Work required:
Here are some records; return them all exactly.

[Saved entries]

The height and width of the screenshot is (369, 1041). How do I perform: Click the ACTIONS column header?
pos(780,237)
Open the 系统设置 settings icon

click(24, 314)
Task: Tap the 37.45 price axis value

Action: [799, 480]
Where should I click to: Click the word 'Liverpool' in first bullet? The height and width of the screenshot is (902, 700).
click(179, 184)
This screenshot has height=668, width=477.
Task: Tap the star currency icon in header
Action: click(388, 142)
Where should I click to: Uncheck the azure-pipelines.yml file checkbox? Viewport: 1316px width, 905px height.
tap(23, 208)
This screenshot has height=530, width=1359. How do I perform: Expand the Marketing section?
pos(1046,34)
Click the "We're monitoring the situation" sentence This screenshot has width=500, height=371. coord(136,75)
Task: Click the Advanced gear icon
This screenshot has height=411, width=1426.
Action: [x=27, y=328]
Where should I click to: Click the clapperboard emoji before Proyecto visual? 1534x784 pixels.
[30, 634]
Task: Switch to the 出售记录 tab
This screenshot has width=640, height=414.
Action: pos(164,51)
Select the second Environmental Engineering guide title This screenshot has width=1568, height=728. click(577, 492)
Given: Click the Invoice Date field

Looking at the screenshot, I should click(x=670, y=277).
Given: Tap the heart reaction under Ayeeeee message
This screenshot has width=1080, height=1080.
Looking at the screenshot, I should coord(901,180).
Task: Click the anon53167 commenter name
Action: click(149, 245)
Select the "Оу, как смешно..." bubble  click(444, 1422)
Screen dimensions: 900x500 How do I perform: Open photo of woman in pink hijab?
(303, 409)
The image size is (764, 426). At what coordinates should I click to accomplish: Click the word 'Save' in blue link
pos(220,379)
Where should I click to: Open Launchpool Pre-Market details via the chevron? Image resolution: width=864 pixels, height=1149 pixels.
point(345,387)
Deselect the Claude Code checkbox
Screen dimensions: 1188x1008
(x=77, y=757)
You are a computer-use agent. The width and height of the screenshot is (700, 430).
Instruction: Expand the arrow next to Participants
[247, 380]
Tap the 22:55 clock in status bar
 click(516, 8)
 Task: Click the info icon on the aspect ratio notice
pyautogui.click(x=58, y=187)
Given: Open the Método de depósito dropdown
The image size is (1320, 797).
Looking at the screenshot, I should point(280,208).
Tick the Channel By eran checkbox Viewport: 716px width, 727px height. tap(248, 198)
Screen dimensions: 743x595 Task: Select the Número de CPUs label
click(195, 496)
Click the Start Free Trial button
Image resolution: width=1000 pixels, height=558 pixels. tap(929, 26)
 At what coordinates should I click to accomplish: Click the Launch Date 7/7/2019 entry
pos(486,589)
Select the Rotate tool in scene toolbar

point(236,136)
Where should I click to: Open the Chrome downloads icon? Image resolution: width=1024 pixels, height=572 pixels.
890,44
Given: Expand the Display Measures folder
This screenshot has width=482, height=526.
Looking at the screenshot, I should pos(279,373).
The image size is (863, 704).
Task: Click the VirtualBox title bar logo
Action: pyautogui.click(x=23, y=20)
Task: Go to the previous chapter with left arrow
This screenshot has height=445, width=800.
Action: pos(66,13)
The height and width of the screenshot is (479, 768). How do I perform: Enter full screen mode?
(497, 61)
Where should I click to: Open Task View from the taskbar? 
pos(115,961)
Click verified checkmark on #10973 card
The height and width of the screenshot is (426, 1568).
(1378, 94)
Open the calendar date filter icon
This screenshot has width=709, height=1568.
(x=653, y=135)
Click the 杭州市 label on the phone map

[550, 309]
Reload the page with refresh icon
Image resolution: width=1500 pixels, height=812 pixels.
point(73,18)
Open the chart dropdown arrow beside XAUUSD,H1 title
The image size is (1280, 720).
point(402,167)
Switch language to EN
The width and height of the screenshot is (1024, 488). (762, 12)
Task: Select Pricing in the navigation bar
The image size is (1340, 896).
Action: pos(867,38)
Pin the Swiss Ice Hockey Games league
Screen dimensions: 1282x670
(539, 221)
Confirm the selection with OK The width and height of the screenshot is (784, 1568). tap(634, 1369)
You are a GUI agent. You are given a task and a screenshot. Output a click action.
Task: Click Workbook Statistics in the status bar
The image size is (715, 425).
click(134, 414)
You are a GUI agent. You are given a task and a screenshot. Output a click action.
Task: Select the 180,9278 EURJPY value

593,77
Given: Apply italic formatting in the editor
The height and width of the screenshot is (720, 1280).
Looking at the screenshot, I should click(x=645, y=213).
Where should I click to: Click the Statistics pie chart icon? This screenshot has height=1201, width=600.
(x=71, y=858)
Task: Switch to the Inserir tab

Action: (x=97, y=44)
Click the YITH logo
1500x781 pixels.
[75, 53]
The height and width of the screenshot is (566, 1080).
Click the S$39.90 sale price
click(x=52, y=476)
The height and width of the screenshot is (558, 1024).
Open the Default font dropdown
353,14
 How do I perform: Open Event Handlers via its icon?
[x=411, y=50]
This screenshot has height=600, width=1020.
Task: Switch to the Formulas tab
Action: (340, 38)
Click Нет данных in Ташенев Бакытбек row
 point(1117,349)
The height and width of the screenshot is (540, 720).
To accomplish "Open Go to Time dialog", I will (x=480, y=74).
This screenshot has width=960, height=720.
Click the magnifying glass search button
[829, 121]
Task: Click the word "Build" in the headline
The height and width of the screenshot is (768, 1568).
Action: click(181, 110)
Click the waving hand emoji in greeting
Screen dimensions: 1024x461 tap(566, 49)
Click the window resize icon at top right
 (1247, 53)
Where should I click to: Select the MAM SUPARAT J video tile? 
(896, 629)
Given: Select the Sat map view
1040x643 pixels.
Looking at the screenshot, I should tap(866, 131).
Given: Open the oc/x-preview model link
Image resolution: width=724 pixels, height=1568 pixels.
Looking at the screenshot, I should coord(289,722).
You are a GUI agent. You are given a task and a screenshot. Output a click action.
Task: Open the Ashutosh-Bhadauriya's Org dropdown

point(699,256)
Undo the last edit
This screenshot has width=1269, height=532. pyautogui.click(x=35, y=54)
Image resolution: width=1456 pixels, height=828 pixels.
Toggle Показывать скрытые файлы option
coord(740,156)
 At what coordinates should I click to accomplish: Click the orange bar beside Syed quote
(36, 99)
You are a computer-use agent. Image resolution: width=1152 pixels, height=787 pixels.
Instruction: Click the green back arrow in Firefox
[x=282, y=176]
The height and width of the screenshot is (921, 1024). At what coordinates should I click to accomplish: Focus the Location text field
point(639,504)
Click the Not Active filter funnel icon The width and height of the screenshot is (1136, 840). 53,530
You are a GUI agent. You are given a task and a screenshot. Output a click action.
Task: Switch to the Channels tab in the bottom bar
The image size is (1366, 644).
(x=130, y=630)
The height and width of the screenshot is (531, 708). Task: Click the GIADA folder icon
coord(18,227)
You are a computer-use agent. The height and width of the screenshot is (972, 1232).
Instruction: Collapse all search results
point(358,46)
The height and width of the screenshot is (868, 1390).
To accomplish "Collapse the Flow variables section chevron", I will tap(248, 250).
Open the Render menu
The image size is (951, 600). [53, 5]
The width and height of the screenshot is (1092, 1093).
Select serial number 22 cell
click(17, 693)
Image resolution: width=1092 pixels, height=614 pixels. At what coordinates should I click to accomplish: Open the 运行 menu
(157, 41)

Solution to the problem:
The height and width of the screenshot is (369, 1041). How do I perform: Click the ACTIONS column header?
pos(780,237)
Open the 系统设置 settings icon

click(24, 314)
Task: Tap the 37.45 price axis value

Action: [799, 480]
Where should I click to: Click the word 'Liverpool' in first bullet? The height and width of the screenshot is (902, 700).
click(179, 184)
This screenshot has height=668, width=477.
Task: Tap the star currency icon in header
Action: click(388, 142)
Where should I click to: Uncheck the azure-pipelines.yml file checkbox? Viewport: 1316px width, 905px height.
tap(23, 208)
This screenshot has height=530, width=1359. How do I perform: Expand the Marketing section?
pos(1046,34)
Click the "We're monitoring the situation" sentence This screenshot has width=500, height=371. coord(136,75)
Task: Click the Advanced gear icon
This screenshot has height=411, width=1426.
Action: [x=27, y=328]
Where should I click to: Click the clapperboard emoji before Proyecto visual? 1534x784 pixels.
[30, 634]
Task: Switch to the 出售记录 tab
This screenshot has width=640, height=414.
Action: pos(164,51)
Select the second Environmental Engineering guide title This screenshot has width=1568, height=728. click(577, 492)
Given: Click the Invoice Date field

Looking at the screenshot, I should click(x=670, y=277).
Given: Tap the heart reaction under Ayeeeee message
This screenshot has width=1080, height=1080.
Looking at the screenshot, I should coord(901,180).
Task: Click the anon53167 commenter name
Action: click(149, 245)
Select the "Оу, как смешно..." bubble  click(444, 1422)
Screen dimensions: 900x500 How do I perform: Open photo of woman in pink hijab?
(303, 409)
The image size is (764, 426). At what coordinates should I click to accomplish: Click the word 'Save' in blue link
pos(220,379)
Where should I click to: Open Launchpool Pre-Market details via the chevron? Image resolution: width=864 pixels, height=1149 pixels.
point(345,387)
Deselect the Claude Code checkbox
Screen dimensions: 1188x1008
(x=77, y=757)
You are a computer-use agent. The width and height of the screenshot is (700, 430).
Instruction: Expand the arrow next to Participants
[247, 380]
Tap the 22:55 clock in status bar
 click(516, 8)
 Task: Click the info icon on the aspect ratio notice
pyautogui.click(x=58, y=187)
Given: Open the Método de depósito dropdown
The image size is (1320, 797).
Looking at the screenshot, I should point(280,208).
Tick the Channel By eran checkbox Viewport: 716px width, 727px height. tap(248, 198)
Screen dimensions: 743x595 Task: Select the Número de CPUs label
click(195, 496)
Click the Start Free Trial button
Image resolution: width=1000 pixels, height=558 pixels. tap(929, 26)
 At what coordinates should I click to accomplish: Click the Launch Date 7/7/2019 entry
pos(486,589)
Select the Rotate tool in scene toolbar

point(236,136)
Where should I click to: Open the Chrome downloads icon? Image resolution: width=1024 pixels, height=572 pixels.
890,44
Given: Expand the Display Measures folder
This screenshot has width=482, height=526.
Looking at the screenshot, I should pos(279,373).
The image size is (863, 704).
Task: Click the VirtualBox title bar logo
Action: pyautogui.click(x=23, y=20)
Task: Go to the previous chapter with left arrow
This screenshot has height=445, width=800.
Action: pos(66,13)
The height and width of the screenshot is (479, 768). How do I perform: Enter full screen mode?
(497, 61)
Where should I click to: Open Task View from the taskbar? 
pos(115,961)
Click verified checkmark on #10973 card
The height and width of the screenshot is (426, 1568).
(1378, 94)
Open the calendar date filter icon
This screenshot has width=709, height=1568.
(x=653, y=135)
Click the 杭州市 label on the phone map

[550, 309]
Reload the page with refresh icon
Image resolution: width=1500 pixels, height=812 pixels.
point(73,18)
Open the chart dropdown arrow beside XAUUSD,H1 title
The image size is (1280, 720).
point(402,167)
Switch language to EN
The width and height of the screenshot is (1024, 488). (762, 12)
Task: Select Pricing in the navigation bar
The image size is (1340, 896).
Action: pos(867,38)
Pin the Swiss Ice Hockey Games league
Screen dimensions: 1282x670
(539, 221)
Confirm the selection with OK The width and height of the screenshot is (784, 1568). tap(634, 1369)
You are a GUI agent. You are given a task and a screenshot. Output a click action.
Task: Click Workbook Statistics in the status bar
The image size is (715, 425).
click(134, 414)
You are a GUI agent. You are given a task and a screenshot. Output a click action.
Task: Select the 180,9278 EURJPY value

593,77
Given: Apply italic formatting in the editor
The height and width of the screenshot is (720, 1280).
Looking at the screenshot, I should click(x=645, y=213).
Where should I click to: Click the Statistics pie chart icon? This screenshot has height=1201, width=600.
(x=71, y=858)
Task: Switch to the Inserir tab

Action: (x=97, y=44)
Click the YITH logo
1500x781 pixels.
[75, 53]
The height and width of the screenshot is (566, 1080).
Click the S$39.90 sale price
click(x=52, y=476)
The height and width of the screenshot is (558, 1024).
Open the Default font dropdown
353,14
 How do I perform: Open Event Handlers via its icon?
[x=411, y=50]
This screenshot has height=600, width=1020.
Task: Switch to the Formulas tab
Action: (340, 38)
Click Нет данных in Ташенев Бакытбек row
 point(1117,349)
The height and width of the screenshot is (540, 720).
To accomplish "Open Go to Time dialog", I will (x=480, y=74).
This screenshot has width=960, height=720.
Click the magnifying glass search button
[829, 121]
Task: Click the word "Build" in the headline
The height and width of the screenshot is (768, 1568).
Action: click(181, 110)
Click the waving hand emoji in greeting
Screen dimensions: 1024x461 tap(566, 49)
Click the window resize icon at top right
 (1247, 53)
Where should I click to: Select the MAM SUPARAT J video tile? 
(896, 629)
Given: Select the Sat map view
1040x643 pixels.
Looking at the screenshot, I should tap(866, 131).
Given: Open the oc/x-preview model link
Image resolution: width=724 pixels, height=1568 pixels.
Looking at the screenshot, I should coord(289,722).
You are a GUI agent. You are given a task and a screenshot. Output a click action.
Task: Open the Ashutosh-Bhadauriya's Org dropdown

point(699,256)
Undo the last edit
This screenshot has width=1269, height=532. pyautogui.click(x=35, y=54)
Image resolution: width=1456 pixels, height=828 pixels.
Toggle Показывать скрытые файлы option
coord(740,156)
 At what coordinates should I click to accomplish: Click the orange bar beside Syed quote
(36, 99)
You are a computer-use agent. Image resolution: width=1152 pixels, height=787 pixels.
Instruction: Click the green back arrow in Firefox
[x=282, y=176]
The height and width of the screenshot is (921, 1024). At what coordinates should I click to accomplish: Focus the Location text field
point(639,504)
Click the Not Active filter funnel icon The width and height of the screenshot is (1136, 840). 53,530
You are a GUI agent. You are given a task and a screenshot. Output a click action.
Task: Switch to the Channels tab in the bottom bar
The image size is (1366, 644).
(x=130, y=630)
The height and width of the screenshot is (531, 708). Task: Click the GIADA folder icon
coord(18,227)
You are a computer-use agent. The height and width of the screenshot is (972, 1232).
Instruction: Collapse all search results
point(358,46)
The height and width of the screenshot is (868, 1390).
To accomplish "Collapse the Flow variables section chevron", I will tap(248, 250).
Open the Render menu
The image size is (951, 600). [53, 5]
The width and height of the screenshot is (1092, 1093).
Select serial number 22 cell
click(17, 693)
Image resolution: width=1092 pixels, height=614 pixels. At what coordinates should I click to accomplish: Open the 运行 menu
(157, 41)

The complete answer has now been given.